[Start of Data shown]
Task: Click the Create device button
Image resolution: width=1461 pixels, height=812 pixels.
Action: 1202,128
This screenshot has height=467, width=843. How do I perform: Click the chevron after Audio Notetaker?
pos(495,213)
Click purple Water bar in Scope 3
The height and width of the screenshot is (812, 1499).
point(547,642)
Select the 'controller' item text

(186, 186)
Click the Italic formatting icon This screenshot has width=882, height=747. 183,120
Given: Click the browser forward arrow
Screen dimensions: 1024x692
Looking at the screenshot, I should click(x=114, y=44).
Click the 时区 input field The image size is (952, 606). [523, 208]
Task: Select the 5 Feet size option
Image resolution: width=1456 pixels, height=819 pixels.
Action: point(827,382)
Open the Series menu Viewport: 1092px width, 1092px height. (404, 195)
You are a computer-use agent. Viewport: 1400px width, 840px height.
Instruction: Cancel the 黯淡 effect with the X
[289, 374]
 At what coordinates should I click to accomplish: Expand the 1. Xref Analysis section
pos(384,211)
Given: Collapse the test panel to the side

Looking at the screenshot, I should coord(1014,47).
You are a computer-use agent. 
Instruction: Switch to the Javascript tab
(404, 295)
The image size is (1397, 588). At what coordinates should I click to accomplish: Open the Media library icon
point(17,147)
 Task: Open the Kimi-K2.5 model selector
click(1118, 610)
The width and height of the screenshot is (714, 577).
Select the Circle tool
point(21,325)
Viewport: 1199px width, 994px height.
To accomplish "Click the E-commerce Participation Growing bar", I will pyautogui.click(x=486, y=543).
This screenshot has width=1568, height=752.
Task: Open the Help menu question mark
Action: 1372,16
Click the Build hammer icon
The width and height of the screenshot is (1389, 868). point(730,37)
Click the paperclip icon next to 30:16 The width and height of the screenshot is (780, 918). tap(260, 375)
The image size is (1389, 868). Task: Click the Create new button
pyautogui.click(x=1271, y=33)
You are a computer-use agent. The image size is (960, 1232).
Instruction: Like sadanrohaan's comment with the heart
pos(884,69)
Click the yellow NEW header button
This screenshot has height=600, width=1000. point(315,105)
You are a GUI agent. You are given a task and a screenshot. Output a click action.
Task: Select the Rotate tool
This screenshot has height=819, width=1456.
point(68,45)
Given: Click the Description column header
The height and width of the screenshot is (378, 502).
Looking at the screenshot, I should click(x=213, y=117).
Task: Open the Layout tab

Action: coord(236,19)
[End of Data shown]
Goal -> Express the data lines as a JSON list of strings, one string per line and no blank lines, from the line containing "Viewport: 1199px width, 994px height." up to and including the line containing "point(68,45)".

Result below ->
[
  "Viewport: 1199px width, 994px height.",
  "To accomplish \"Click the E-commerce Participation Growing bar\", I will pyautogui.click(x=486, y=543).",
  "This screenshot has width=1568, height=752.",
  "Task: Open the Help menu question mark",
  "Action: 1372,16",
  "Click the Build hammer icon",
  "The width and height of the screenshot is (1389, 868). point(730,37)",
  "Click the paperclip icon next to 30:16 The width and height of the screenshot is (780, 918). tap(260, 375)",
  "The image size is (1389, 868). Task: Click the Create new button",
  "pyautogui.click(x=1271, y=33)",
  "You are a computer-use agent. The image size is (960, 1232).",
  "Instruction: Like sadanrohaan's comment with the heart",
  "pos(884,69)",
  "Click the yellow NEW header button",
  "This screenshot has height=600, width=1000. point(315,105)",
  "You are a GUI agent. You are given a task and a screenshot. Output a click action.",
  "Task: Select the Rotate tool",
  "This screenshot has height=819, width=1456.",
  "point(68,45)"
]